Dred Scott statue is ready for its debut in St. Louis

ST. LOUIS — America’s only bronze figure of Dred and Harriet Scott rests atop a black granite base outside the Old Courthouse downtown, the scene of their historic court case.

It is blanketed for now, but the statue is scheduled to be unveiled Friday to commemorate the Scotts’ 11-year fight for freedom that began in St. Louis.

“People often hear of Dred Scott but don’t know the impact that he had,” said Lynne Jackson, his great-great-granddaughter and head of the foundation overseeing the project. “This memorial opens the door to learning.”

The project, however, still faces a financial hurdle. The Dred Scott Heritage Foundation hoped to raise $250,000 but fell $100,000 short.

A fundraising drive launched two years ago at 17 M & I Bank locations and various donations from schools, organizations and families brought in $150,000. To cover the rest of the cost, donations will continue to be accepted after the statue is unveiled, said Jackson, president of the foundation.

“I’d never done this before,” she said, “and I understand that the economy isn’t good.”

The statue features Dred and Harriet in a loose embrace, and entwining the figures helped keep the cost down, said the designer, local sculptor Harry Weber. He added that he has been compensated for his work.

“An effort was made by all concerned to get the project done, whether or not all the money was raised in time,” he said.

The granite base was provided at no cost, according to McCarthy Building Cos., which worked with contractors to install the statue.

“Weber asked McCarthy to get the foundation in place, and we understood that there wasn’t much money,” said Mark Smith, project director at McCarthy.

He and colleague Dustin Roberts contacted local contractors and divvied up the project.

“Everybody had a little contribution, and each contractor contributed what they specialized in without hesitation,” Smith said.

The historic importance of the statue resonated with Weber. After the original sculptor selected to design the statue died, the Dred Scott Foundation put out a call for sketches. A dozen sculptors from around the nation sent blueprints to a judging committee in New York, and Weber’s was selected.

He said the design is meant to convey a human story. When history is humanized, Weber said, people can more easily identify with it.

“As husband and wife, they had every deck stacked up against them as they fought for freedom,” he said.

On April 6, 1846, Dred and Harriet Scott sued for their liberty in the St. Louis County courthouse, now known as the Old Courthouse.

The suit touched off a legal battle that ended in the U.S. Supreme Court, which made a watershed decision in 1857 to keep the Scotts enslaved. The ruling pushed America closer to civil war.

The unveiling of the statue at the Old Courthouse comes one month after a bronze bust of Dred Scott was installed in the state Capitol in Jefferson City, after Scott was inducted into the Hall of Famous Missourians.
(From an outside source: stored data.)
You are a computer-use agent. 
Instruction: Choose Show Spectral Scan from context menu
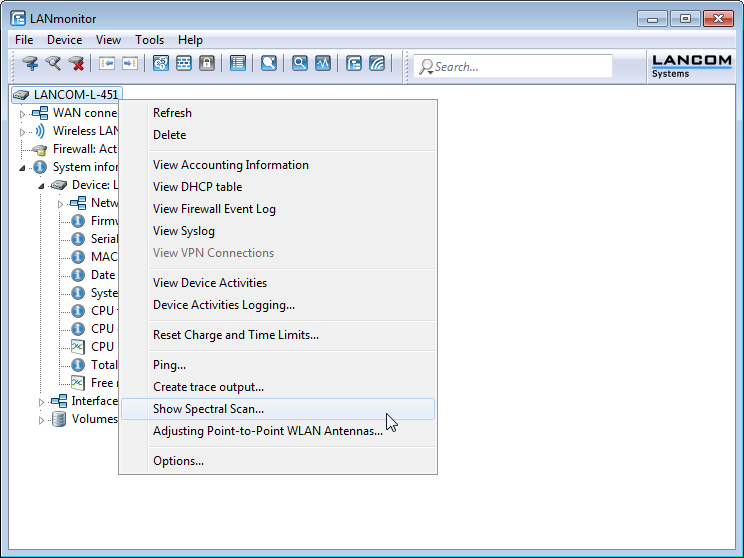coord(208,409)
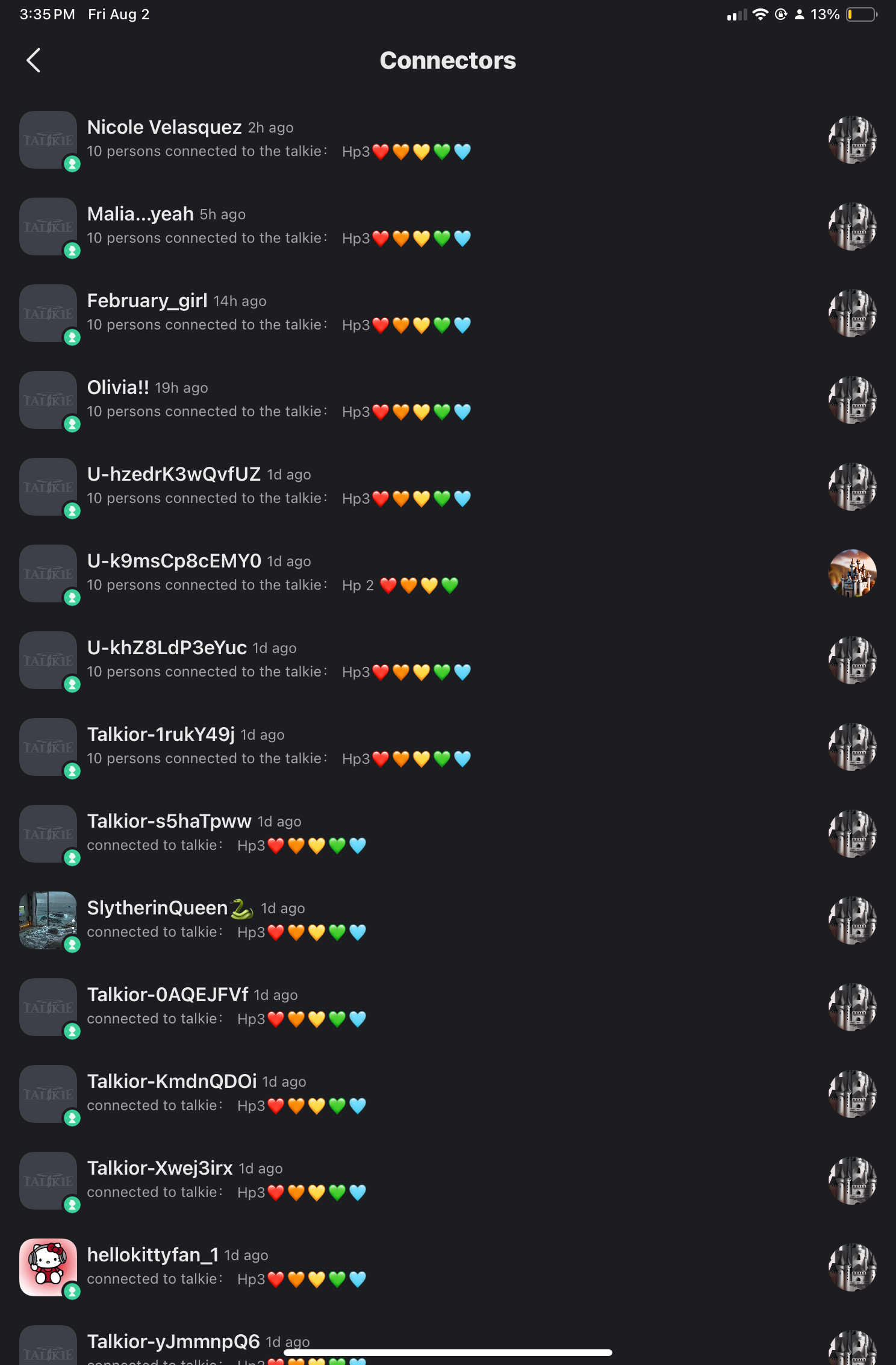Image resolution: width=896 pixels, height=1365 pixels.
Task: Open the castle talkie thumbnail beside Nicole Velasquez
Action: click(x=853, y=140)
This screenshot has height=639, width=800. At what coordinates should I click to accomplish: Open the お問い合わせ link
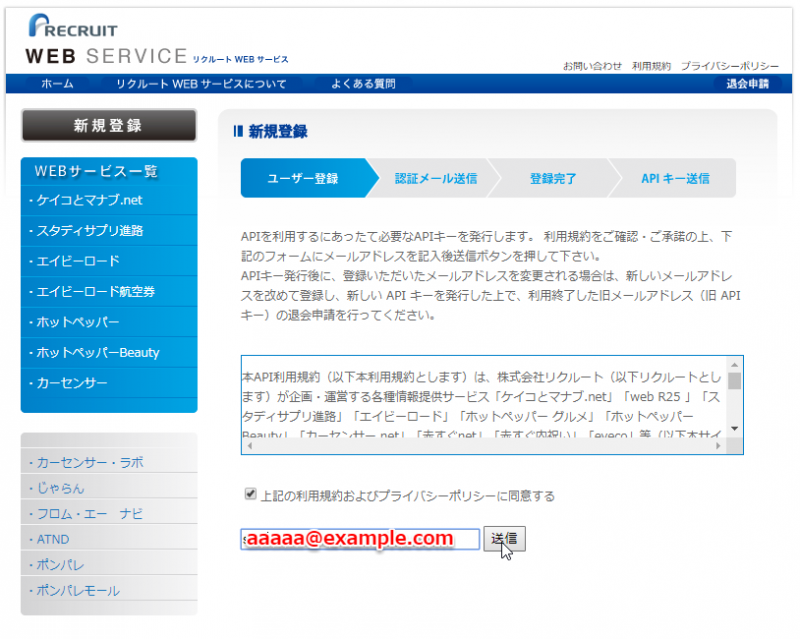(x=592, y=66)
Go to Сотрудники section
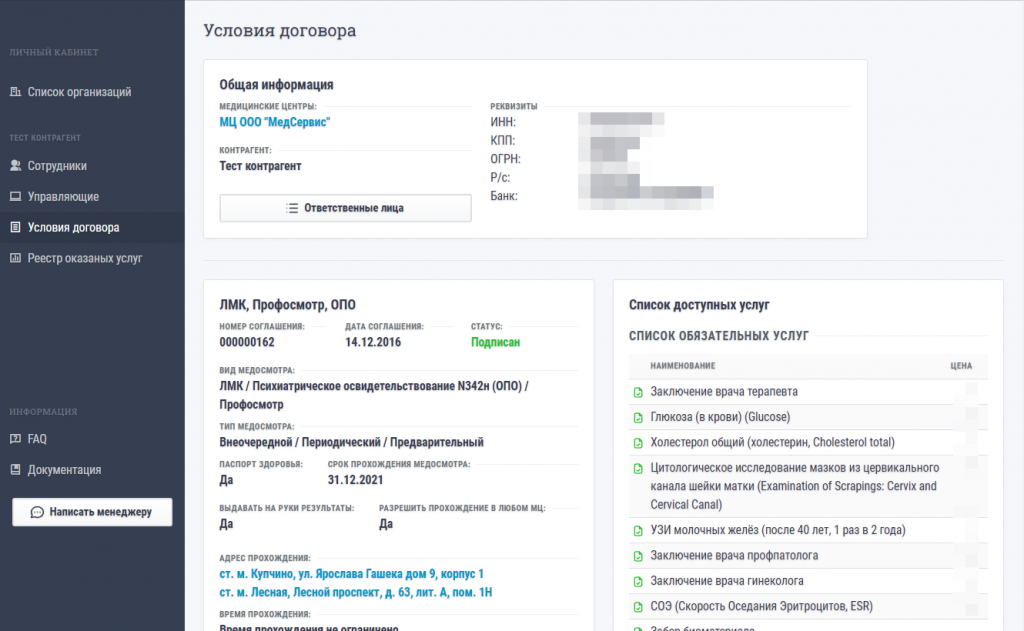This screenshot has height=631, width=1024. [57, 166]
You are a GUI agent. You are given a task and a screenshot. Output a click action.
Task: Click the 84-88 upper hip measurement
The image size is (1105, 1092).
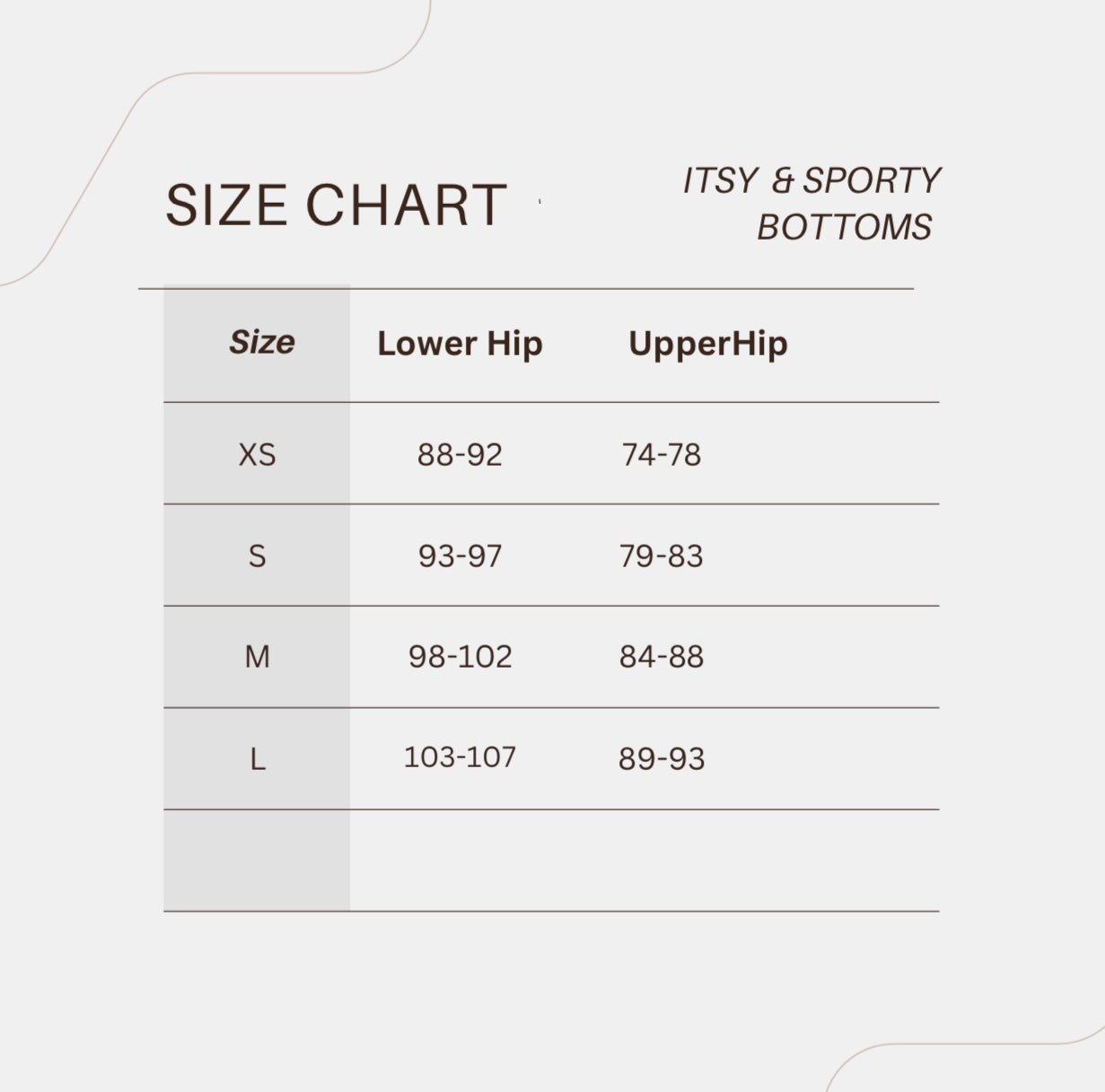(x=661, y=657)
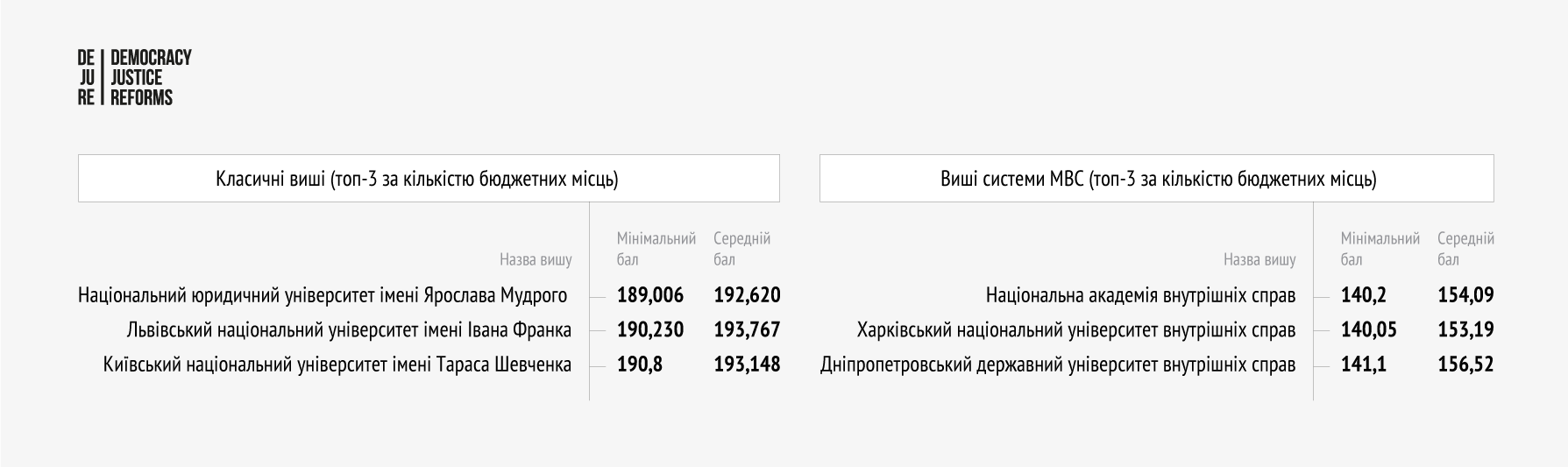Click left table 'Мінімальний бал' column header

(656, 249)

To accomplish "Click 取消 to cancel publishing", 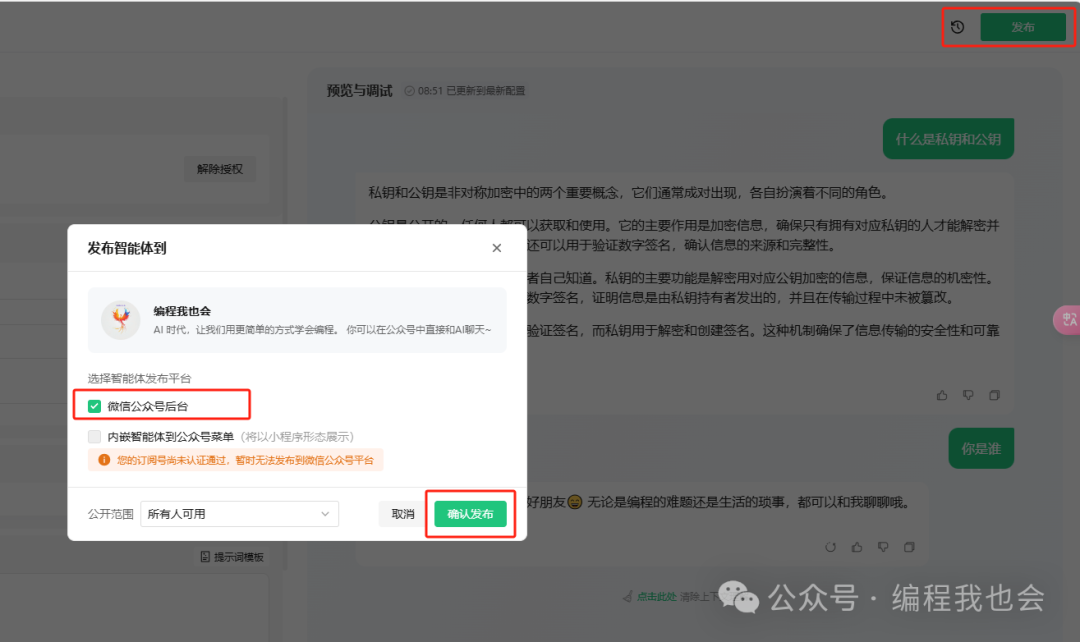I will coord(402,514).
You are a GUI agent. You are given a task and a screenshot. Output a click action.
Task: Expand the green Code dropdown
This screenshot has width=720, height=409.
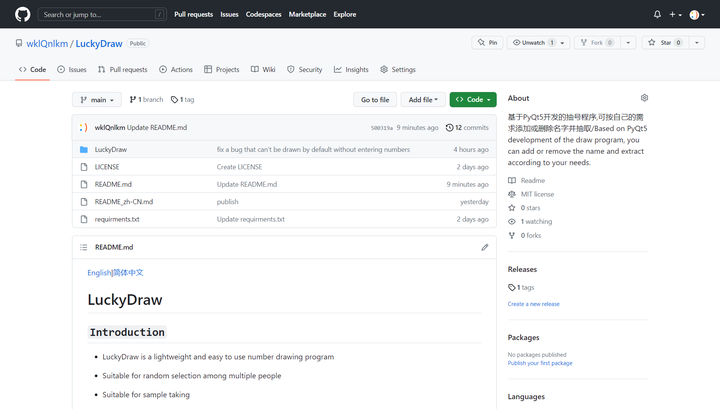click(x=472, y=100)
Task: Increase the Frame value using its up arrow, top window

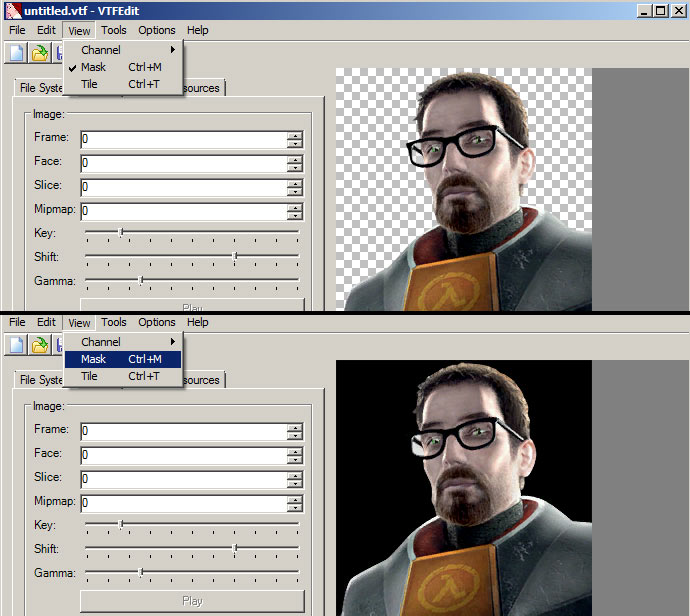Action: 294,135
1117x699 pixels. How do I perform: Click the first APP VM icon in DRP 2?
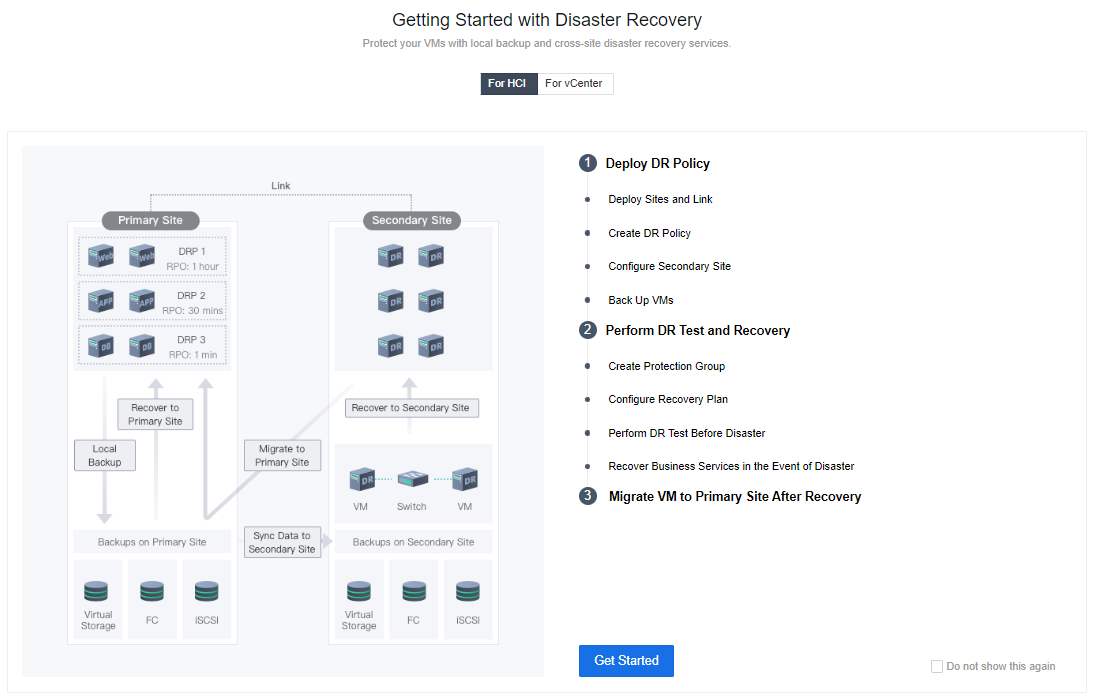coord(101,300)
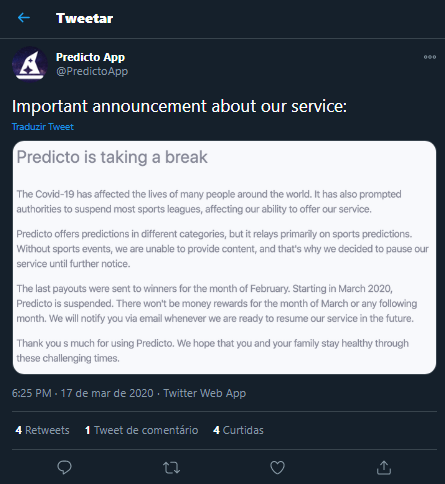
Task: Like the tweet with heart icon
Action: (277, 467)
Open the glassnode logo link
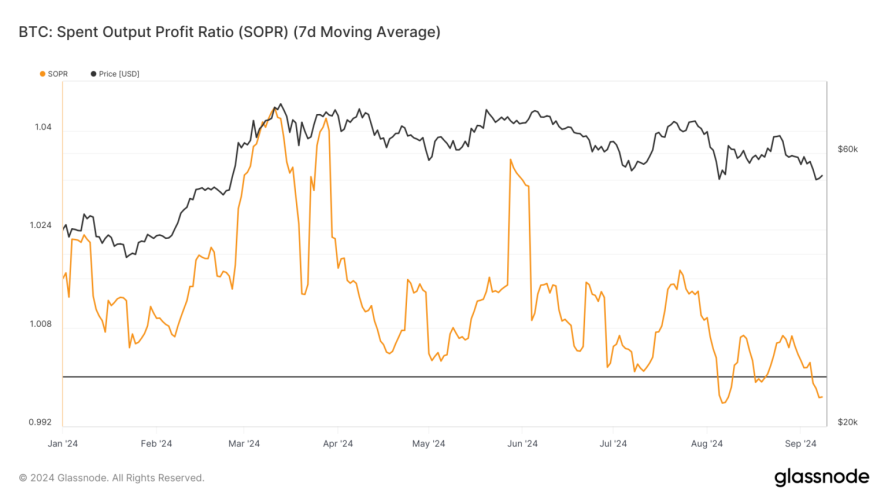 tap(819, 477)
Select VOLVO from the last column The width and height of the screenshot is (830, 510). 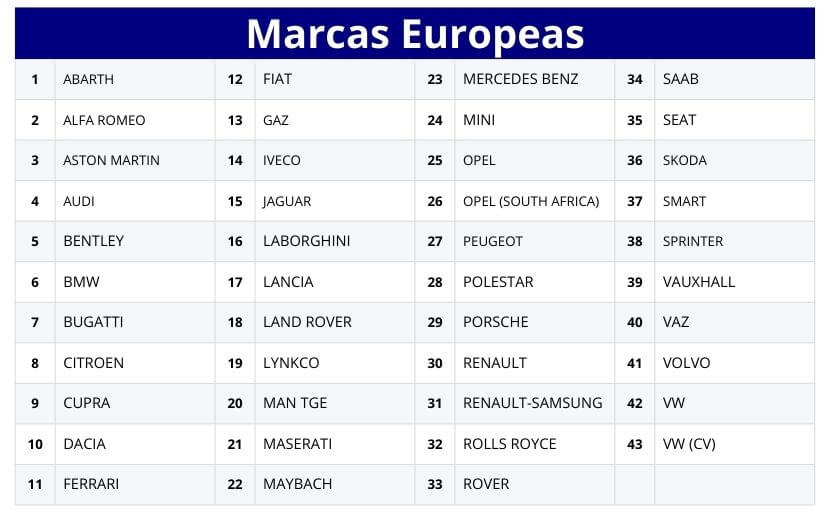[x=686, y=363]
Bob Moore, historian at the Old Courthouse, hopes the new statue will help people recognize the importance of the Scott court case.

“My hope is that when people pass by on the street they say, ’Well, here are these two courageous people who took this huge step and defied the ruling elite,’ ” Moore said.

The unveiling Friday will take place on the east side of the Old Courthouse. Donations can be sent to the Dred Scott Heritage Foundation, P.O. Box 2009, Florissant, Mo. 63032.